● **WORK REQUEST**: Continue the article below about the Buffalo teachers' health insurance dispute, starting after its last sentence.

● **SELECTED EXTRACT**:

---

Buffalo Public Schools officials ran out of legal options Thursday in their three-year effort to provide lower-cost single-carrier health insurance for teachers without the agreement of the Buffalo Teachers Federation.
Since unilaterally imposing the plan in 2005, the system has saved more than $40 million while providing teachers medical coverage identical to what they previously received, officials claim.
But an arbitrator's ruling and two subsequent court decisions ordered the system to restore the four previous health insurance options, as required by the union contract.
Thursday, the State Court of Appeals, the state's highest court, denied the school system's request that it reconsider the case.
That gives the teachers union, which is working under the terms of a contract that expired several years ago, tremendous leverage in contract talks.
"This is a wake-up call for the [Board of Education]," said Philip Rumore, union president. "If they want to get the single-carrier plan, they've got to do what the courts say and negotiate it with us."
Even so, the case faces a strong likelihood of returning to the courts in a slightly different form.

---

● **RECORDS**:
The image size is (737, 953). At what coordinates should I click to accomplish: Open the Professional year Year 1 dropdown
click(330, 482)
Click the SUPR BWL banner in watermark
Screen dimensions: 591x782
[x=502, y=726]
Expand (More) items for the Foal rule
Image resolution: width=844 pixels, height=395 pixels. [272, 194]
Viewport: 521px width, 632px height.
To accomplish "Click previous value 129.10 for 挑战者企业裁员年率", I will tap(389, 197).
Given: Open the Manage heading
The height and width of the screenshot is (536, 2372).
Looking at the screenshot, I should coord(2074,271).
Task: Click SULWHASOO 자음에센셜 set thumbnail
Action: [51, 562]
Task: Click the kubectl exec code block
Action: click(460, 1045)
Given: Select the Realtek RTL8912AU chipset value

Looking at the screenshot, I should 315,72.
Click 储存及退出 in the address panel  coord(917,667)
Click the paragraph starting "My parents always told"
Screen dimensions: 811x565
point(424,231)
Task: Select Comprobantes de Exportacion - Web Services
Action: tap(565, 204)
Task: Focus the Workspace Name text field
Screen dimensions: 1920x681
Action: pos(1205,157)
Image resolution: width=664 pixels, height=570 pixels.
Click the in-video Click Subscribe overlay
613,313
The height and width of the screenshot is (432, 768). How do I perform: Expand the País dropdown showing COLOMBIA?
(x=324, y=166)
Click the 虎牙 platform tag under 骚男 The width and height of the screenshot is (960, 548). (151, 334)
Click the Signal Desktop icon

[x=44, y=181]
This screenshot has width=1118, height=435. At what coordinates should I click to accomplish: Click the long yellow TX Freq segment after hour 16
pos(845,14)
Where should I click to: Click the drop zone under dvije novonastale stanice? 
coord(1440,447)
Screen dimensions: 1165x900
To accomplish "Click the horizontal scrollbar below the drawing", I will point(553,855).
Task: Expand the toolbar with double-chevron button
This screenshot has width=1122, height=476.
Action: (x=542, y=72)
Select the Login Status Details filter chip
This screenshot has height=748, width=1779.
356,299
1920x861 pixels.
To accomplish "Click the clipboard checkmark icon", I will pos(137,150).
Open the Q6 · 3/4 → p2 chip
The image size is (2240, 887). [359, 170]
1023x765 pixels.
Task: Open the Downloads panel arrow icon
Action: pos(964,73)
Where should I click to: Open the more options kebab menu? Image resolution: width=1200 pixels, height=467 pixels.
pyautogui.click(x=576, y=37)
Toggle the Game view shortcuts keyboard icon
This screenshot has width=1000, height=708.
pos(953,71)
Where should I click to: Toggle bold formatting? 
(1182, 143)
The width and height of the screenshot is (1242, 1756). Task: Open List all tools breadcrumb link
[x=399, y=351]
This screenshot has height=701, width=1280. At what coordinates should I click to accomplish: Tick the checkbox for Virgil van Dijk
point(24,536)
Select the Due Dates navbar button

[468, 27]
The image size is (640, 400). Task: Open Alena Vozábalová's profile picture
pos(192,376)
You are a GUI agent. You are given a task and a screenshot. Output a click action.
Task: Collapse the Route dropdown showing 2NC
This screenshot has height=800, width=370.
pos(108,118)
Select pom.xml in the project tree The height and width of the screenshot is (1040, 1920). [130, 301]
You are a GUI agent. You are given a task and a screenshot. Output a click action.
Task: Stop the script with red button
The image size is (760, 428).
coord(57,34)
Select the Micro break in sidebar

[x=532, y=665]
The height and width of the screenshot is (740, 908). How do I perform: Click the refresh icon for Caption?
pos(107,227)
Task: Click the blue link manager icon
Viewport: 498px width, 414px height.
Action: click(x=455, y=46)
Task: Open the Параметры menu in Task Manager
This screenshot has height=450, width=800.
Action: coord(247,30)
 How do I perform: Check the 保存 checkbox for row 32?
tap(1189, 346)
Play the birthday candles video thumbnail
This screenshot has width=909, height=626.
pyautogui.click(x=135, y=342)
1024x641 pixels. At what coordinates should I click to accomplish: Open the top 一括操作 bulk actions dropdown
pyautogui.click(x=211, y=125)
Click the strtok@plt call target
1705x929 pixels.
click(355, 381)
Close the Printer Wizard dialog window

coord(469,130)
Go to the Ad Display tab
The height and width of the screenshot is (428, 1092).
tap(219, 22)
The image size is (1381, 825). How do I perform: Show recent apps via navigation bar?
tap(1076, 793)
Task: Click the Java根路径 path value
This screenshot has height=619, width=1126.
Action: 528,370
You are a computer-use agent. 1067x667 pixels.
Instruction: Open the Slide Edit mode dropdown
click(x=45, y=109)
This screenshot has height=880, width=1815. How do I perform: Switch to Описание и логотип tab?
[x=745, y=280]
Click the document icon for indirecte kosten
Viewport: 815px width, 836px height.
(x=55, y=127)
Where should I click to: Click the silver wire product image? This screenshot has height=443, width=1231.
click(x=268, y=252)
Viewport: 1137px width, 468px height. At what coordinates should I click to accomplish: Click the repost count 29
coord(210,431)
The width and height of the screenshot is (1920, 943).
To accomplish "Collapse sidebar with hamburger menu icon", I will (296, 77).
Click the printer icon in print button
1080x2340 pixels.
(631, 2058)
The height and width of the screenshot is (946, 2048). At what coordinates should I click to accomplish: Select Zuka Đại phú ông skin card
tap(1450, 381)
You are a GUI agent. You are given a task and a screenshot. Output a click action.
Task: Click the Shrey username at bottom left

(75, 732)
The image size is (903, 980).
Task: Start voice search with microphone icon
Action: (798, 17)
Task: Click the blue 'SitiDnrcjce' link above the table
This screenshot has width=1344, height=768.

---

● **RESPONSE TO THIS TASK**:
Rumore said school officials are obligated to offer multiple-carrier plans directly through health insurance companies.
But that would raise the system's costs by $14 million a year without providing additional benefits, said Gary Crosby, the system's chief financial and operating officer.
Instead, Crosby said, the system plans to reactivate the four required options but operate them through a self-insurance plan that would raise costs by $4 million a year.
That would prompt the union to go back to court, Rumore warned, adding, "We expect the board to immediately comply with the order."
Crosby said he was disappointed but not surprised by the Court of Appeals' refusal to hear the case.
He urged the union "to show some compassion and save the district some money" by agreeing to delay implementation of the rulings while negotiations proceed on a new contract. The talks, sporadic until now, have made little if any progress.
Rumore said the union has long been willing to negotiate a single-carrier plan and criticized the school system for unilaterally imposing the single carrier plan in 2005.
Crosby said the system acted out of economic necessity and maintained the same range of medical coverage.
To avoid further court action, Catherine Nugent Panepinto, the North District member of the Board of Education, urged a negotiated settlement in which the system would agree to rehire about 20 teachers laid off during the health insurance dispute.
The union had asked the courts to order the rehiring of the teachers but was rebuffed. The Court of Appeals declined Thursday to reconsider that request.